▶ [To do] Lines holding the string "Save" in the listing below are to be copied.

▶ [Excerpted data]
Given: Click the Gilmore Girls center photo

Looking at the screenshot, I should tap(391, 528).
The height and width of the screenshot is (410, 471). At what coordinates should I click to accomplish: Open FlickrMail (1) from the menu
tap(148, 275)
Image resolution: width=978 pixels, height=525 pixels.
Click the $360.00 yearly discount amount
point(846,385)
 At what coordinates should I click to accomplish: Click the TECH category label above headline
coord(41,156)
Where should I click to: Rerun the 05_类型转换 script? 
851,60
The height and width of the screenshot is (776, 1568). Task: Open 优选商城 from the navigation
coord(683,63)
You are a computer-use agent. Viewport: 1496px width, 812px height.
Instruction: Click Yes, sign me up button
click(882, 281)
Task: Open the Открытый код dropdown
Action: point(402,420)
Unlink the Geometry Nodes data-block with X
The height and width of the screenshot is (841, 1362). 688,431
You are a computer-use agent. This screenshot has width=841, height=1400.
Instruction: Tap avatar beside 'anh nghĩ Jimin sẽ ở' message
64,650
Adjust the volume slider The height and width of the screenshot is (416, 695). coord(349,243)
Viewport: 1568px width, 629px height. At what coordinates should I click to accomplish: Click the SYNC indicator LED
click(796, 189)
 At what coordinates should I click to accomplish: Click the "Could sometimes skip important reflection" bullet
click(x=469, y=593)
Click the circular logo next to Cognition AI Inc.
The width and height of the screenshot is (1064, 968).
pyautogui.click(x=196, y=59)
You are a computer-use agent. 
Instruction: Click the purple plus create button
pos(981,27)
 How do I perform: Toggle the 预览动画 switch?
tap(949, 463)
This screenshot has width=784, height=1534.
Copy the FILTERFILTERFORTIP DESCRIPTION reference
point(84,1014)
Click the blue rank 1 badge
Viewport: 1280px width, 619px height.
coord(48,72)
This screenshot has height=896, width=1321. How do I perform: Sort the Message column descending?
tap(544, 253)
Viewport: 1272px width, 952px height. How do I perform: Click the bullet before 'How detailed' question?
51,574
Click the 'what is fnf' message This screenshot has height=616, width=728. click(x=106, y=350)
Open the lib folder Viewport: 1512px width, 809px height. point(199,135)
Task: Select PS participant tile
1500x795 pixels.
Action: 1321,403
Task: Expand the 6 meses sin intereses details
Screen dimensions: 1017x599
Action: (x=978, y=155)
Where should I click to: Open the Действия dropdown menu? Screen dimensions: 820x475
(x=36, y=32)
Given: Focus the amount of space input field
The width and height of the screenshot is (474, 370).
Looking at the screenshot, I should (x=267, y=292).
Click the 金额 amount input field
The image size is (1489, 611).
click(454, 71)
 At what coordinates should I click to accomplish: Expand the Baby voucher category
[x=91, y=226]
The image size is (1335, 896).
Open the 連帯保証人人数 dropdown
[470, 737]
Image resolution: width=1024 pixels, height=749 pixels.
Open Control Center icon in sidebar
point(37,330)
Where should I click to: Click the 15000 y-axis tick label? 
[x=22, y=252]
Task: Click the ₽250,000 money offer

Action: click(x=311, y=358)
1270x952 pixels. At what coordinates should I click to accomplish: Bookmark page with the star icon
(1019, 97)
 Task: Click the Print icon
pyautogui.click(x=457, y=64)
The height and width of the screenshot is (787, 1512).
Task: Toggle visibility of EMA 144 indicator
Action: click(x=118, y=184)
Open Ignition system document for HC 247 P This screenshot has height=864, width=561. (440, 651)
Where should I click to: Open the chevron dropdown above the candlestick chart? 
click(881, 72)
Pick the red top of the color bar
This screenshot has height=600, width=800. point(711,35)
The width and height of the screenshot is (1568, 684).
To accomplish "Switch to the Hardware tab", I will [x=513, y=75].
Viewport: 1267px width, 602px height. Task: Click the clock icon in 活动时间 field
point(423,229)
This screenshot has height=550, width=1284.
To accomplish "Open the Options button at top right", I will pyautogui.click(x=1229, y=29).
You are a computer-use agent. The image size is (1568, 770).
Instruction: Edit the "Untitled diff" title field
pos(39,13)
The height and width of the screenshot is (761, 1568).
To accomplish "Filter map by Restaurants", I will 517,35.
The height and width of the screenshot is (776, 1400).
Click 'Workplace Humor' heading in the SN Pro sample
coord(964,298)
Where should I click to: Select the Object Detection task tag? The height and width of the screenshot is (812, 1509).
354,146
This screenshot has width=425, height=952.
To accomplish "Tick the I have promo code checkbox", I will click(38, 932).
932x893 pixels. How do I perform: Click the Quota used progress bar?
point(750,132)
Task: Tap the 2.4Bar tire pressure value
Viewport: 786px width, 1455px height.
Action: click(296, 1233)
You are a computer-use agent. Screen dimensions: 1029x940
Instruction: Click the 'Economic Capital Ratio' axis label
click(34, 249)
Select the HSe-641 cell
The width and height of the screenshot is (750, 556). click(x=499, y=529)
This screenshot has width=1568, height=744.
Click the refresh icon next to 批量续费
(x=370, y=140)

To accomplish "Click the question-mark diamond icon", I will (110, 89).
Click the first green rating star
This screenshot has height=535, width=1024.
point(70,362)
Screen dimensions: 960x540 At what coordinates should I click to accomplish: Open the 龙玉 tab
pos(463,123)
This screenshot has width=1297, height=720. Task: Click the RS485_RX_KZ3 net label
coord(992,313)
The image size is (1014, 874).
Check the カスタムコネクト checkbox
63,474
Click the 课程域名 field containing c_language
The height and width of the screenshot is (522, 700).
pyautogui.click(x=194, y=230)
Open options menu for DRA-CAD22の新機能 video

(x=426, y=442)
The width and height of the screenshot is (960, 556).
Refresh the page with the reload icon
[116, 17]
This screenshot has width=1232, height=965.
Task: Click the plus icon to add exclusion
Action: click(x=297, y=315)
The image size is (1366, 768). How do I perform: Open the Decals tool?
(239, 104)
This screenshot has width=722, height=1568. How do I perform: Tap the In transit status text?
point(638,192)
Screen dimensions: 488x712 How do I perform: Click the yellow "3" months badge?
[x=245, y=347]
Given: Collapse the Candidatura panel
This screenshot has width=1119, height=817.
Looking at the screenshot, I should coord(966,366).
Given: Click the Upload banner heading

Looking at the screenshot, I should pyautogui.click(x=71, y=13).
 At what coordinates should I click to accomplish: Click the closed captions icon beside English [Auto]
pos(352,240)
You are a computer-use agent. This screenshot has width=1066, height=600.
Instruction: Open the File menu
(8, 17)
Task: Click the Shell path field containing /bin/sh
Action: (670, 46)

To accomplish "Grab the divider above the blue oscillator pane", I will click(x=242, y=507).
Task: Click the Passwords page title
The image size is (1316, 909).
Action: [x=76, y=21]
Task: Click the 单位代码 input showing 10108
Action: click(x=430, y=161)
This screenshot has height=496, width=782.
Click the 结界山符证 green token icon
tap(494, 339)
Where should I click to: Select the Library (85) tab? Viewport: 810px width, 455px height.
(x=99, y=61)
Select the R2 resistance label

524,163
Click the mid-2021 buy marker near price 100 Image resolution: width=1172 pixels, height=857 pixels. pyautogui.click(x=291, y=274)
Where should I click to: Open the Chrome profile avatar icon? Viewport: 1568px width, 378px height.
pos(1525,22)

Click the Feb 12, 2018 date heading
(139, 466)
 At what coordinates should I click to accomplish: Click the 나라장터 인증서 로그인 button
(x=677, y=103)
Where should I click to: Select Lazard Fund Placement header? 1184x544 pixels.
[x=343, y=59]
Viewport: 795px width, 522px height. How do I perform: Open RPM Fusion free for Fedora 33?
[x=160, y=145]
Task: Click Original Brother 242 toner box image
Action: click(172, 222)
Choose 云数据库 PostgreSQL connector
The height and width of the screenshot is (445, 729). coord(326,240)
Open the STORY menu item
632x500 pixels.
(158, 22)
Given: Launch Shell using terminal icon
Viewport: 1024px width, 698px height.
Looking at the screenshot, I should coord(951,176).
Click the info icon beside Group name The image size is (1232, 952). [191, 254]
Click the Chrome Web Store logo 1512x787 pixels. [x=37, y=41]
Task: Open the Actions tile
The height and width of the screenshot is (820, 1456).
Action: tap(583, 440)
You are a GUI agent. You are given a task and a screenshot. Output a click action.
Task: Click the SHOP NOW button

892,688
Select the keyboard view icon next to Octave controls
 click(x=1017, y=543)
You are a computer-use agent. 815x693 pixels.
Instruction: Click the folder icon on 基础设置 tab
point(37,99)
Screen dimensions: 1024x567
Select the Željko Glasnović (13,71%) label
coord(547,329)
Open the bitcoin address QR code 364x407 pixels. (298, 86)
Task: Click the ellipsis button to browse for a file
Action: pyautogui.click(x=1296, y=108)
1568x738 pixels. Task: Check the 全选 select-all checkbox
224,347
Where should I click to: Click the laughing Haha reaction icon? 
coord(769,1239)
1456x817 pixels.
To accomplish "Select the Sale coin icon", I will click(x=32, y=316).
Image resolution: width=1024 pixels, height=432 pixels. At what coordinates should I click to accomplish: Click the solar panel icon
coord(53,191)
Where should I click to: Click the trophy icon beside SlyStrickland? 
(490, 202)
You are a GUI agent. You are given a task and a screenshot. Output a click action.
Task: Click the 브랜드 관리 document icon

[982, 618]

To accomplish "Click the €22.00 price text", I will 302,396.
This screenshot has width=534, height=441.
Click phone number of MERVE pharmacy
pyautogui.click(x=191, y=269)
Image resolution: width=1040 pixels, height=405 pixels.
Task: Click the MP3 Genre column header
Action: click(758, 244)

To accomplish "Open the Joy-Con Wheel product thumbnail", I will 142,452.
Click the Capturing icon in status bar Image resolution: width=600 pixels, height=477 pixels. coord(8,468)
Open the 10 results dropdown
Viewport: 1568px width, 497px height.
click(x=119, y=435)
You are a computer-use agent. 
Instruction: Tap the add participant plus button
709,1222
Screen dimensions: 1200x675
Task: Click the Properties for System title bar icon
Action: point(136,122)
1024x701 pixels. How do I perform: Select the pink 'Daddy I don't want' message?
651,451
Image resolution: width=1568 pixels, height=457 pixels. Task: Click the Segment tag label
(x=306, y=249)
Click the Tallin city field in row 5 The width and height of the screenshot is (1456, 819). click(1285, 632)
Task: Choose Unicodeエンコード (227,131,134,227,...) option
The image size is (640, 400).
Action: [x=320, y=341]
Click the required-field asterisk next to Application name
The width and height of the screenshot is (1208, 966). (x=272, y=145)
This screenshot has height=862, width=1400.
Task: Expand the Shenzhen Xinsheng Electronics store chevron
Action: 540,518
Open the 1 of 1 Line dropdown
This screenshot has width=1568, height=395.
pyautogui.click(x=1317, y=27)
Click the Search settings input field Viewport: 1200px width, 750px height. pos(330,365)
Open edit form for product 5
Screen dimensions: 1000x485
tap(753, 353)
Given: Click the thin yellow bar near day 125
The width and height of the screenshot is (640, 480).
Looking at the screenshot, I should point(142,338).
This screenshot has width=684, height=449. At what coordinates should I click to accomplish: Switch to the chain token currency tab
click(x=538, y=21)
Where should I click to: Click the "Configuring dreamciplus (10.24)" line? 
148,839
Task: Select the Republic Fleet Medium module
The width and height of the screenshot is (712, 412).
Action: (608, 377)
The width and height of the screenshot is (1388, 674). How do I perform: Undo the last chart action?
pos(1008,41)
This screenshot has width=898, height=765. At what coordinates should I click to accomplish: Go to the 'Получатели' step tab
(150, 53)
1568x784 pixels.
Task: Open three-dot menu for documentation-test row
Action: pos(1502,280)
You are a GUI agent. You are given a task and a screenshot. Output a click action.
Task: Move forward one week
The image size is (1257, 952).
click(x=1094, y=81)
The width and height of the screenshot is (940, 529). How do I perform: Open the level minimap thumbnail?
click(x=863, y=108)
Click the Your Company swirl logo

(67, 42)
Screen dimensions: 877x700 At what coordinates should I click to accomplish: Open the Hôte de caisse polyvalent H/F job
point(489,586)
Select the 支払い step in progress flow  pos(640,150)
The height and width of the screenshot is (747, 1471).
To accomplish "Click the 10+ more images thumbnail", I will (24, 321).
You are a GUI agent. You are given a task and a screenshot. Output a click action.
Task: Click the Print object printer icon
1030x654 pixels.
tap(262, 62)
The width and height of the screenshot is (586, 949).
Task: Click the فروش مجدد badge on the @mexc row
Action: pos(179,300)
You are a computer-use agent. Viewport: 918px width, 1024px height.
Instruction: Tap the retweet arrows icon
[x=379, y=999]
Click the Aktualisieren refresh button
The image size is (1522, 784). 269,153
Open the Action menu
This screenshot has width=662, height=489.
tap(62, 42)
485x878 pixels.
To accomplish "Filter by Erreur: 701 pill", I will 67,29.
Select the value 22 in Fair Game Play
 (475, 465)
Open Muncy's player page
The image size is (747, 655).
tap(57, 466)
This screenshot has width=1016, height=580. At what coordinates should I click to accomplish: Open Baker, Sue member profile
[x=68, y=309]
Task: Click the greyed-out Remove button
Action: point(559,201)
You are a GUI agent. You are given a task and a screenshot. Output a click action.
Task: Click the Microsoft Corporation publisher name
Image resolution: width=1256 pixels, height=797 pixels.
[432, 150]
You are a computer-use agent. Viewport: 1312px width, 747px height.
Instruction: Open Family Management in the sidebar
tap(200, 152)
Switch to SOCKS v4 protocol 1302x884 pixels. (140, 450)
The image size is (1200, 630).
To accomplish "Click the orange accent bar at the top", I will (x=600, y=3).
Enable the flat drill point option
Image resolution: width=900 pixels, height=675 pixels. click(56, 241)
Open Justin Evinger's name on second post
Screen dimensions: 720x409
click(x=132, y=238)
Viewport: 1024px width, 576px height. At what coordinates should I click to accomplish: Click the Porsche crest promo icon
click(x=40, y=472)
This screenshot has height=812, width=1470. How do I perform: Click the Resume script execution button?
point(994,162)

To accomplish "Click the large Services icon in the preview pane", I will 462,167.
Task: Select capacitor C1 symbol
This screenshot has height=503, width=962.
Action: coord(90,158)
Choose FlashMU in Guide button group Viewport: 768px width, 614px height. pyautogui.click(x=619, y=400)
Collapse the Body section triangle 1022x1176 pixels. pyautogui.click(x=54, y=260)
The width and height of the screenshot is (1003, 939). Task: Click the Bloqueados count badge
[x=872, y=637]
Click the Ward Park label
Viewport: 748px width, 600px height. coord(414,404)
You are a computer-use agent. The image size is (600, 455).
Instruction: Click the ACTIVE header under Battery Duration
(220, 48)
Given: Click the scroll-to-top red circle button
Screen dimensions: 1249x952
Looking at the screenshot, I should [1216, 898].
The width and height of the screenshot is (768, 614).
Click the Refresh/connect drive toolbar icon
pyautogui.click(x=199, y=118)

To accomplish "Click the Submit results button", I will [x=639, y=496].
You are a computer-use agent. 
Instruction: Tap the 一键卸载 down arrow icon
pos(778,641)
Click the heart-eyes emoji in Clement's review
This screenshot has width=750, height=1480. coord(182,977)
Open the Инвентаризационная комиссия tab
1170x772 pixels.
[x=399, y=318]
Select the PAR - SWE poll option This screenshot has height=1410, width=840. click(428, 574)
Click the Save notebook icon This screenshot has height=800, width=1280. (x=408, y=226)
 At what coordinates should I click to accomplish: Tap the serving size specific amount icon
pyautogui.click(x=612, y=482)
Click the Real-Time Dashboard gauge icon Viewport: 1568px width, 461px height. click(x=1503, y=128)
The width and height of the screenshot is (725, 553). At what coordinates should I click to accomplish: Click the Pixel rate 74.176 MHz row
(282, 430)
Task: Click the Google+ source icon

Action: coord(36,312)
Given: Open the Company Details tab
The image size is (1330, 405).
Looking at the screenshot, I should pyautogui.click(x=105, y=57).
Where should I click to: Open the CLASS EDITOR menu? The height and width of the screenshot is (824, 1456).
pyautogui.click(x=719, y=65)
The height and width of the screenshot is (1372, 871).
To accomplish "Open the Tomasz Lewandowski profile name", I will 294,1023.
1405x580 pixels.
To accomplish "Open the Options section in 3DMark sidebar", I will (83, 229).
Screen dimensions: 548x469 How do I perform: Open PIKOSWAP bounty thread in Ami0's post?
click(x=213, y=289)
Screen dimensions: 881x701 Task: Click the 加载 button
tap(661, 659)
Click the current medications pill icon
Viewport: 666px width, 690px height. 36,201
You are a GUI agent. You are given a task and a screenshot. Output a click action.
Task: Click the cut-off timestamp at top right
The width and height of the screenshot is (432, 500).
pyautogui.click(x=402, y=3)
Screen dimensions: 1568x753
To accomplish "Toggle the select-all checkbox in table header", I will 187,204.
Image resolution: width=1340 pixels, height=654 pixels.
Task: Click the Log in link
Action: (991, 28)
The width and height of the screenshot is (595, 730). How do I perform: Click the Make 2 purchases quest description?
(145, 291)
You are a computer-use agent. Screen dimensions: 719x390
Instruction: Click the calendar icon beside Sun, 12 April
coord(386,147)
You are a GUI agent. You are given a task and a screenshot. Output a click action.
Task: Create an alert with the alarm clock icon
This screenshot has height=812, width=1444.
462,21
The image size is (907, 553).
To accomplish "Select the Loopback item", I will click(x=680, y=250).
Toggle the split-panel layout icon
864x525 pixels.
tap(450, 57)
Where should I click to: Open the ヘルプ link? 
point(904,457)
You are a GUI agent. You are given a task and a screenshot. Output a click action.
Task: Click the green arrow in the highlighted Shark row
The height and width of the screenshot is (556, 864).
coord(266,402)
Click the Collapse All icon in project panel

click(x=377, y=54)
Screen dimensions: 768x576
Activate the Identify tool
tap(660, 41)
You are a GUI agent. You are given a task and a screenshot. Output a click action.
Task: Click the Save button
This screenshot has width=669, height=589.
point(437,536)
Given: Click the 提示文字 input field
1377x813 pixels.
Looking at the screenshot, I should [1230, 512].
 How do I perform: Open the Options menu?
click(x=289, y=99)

▶ [Answer to this task]
Click the Save notebook icon This screenshot has height=800, width=1280. (x=408, y=226)
Task: Click the Save button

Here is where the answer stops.